**Task:** Each record that follows is to be duplicated exactly, though its pictures are not.

[Stored items]

****************

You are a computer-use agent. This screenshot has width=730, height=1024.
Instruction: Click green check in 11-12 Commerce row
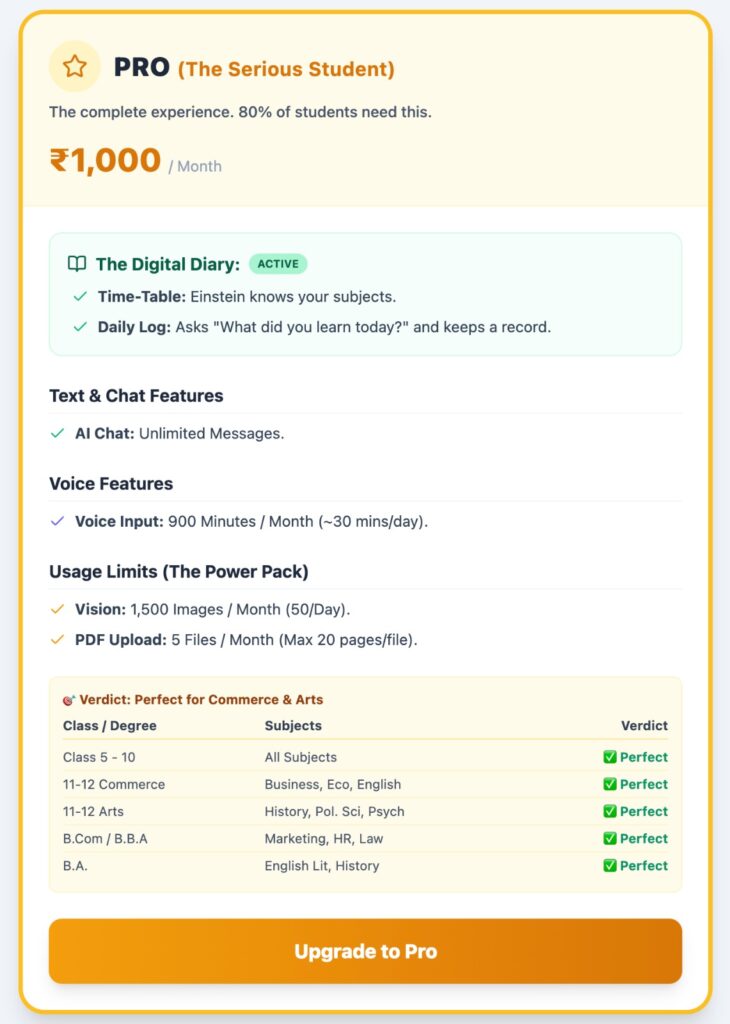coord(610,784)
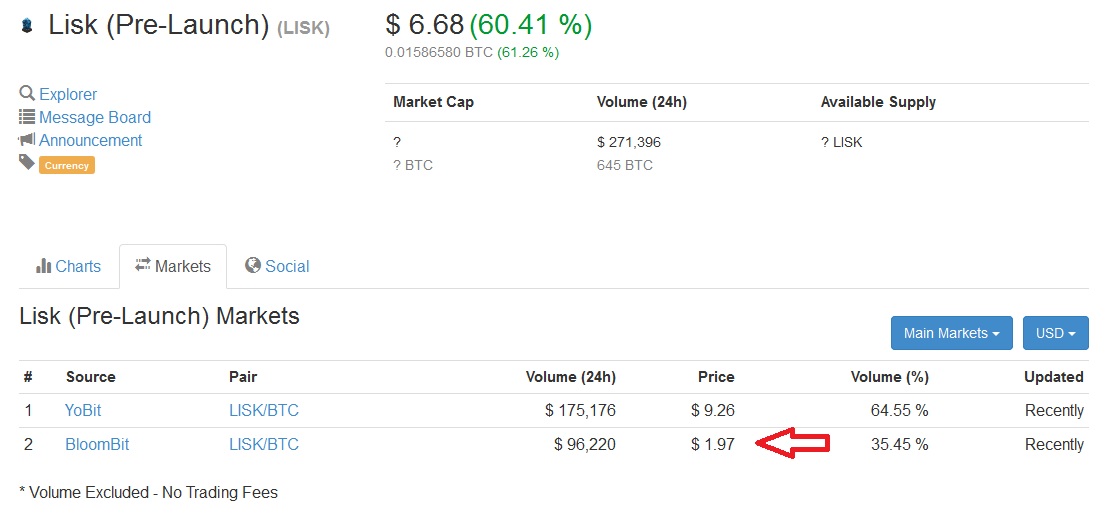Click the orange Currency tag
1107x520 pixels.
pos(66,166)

****************

**Answer below:**
You are a computer-use agent. This screenshot has width=730, height=1024.
Instruction: Click green check in 11-12 Commerce row
coord(610,784)
Click the orange Currency tag
1107x520 pixels.
pos(66,166)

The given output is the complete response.